Bunun için borçlu şirket tarafından mahkemeye ibraz edilen bilanço ile malî durumun iyileştirilebilmesi amacıyla şirket tarafından bildirilen proje üzerinde bilirkişi incelemesi yaptırılarak bir sonuca gidilmelidir. Zira önerilen iyileştirme tedbirlerinin şirketin malî durumunu düzeltmeye elverişli olup olmadığının belirlenmesi özel bir bilgiyi gerektirdiğinden, bu konuda bilirkişinin görüşüne başvurulması icap etmektedir. Hükme esas alınan son heyet raporunda; her üç şirkete yönelik olarak ortaklar kurulu kararına göre ortakların, şirketlere dış finansman sağlamak amacıyla verilen borç paraların şirketlerin mevcut sermaye yapısını korur vaziyete geldiklerinde sermaye artışı olarak şirkete bırakmayı gayri kabili rücu kabul ve taahhüt ettikleri, sermaye niteliğindeki bu kaynağın şirketlerin mevcut varlık ve kaynak dengesini rahatlatacağı, net işletme sermayesinde olumlu bir tablo oluşturduğu ve projenin ciddi ve inandırıcı hale geldiği yönünde görüş bildirilmiştir. Mahkemece bu rapor hükme esas alınarak iflasın ertelenmesine karar verilmiştir.

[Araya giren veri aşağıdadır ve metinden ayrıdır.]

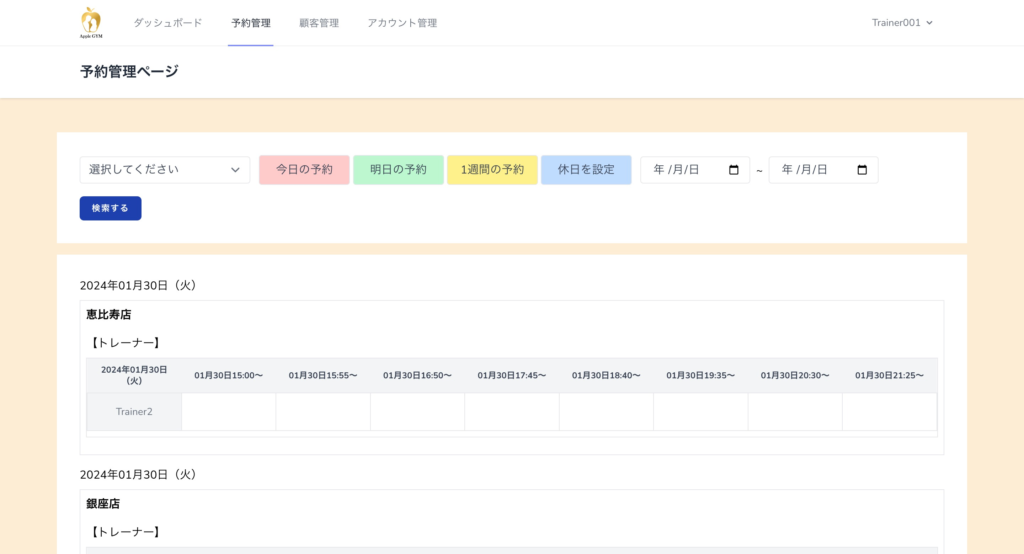Open 休日を設定 holiday settings button
This screenshot has height=554, width=1024.
586,170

Ancak davacı şirketlerin borca batıklık miktarları ile ortaklar kararına istinaden sağlandığı belirtilen dış finansman desteğinin miktarları karşılaştırıldığından, karar tarihi itibarıyla davacı şirketlerin borca batıklıktan kurtulup, kurtulmadıklarının incelenmesi zorunludur. Öte yandan ortaklarca sağlanan finansman desteğinin kaydi nitelikte olduğu yönündeki müdahil itirazları da incelenerek, anılan dış kaynağın davacı şirketler açısından nakit girişi şeklinde olup olmadığı üzerinde durulup, tüm delillerin birlikte değerlendirilmesi ve bu konularda bilirkişi incelemesi yaptırılmak suretiyle varılacak uygun sonuç çerçevesinde bir karar verilmesi gerekir. Bu yönler gözetilmeksizin eksik incelemeyle yazılı şekilde hüküm kurulması usul ve yasaya aykırıdır.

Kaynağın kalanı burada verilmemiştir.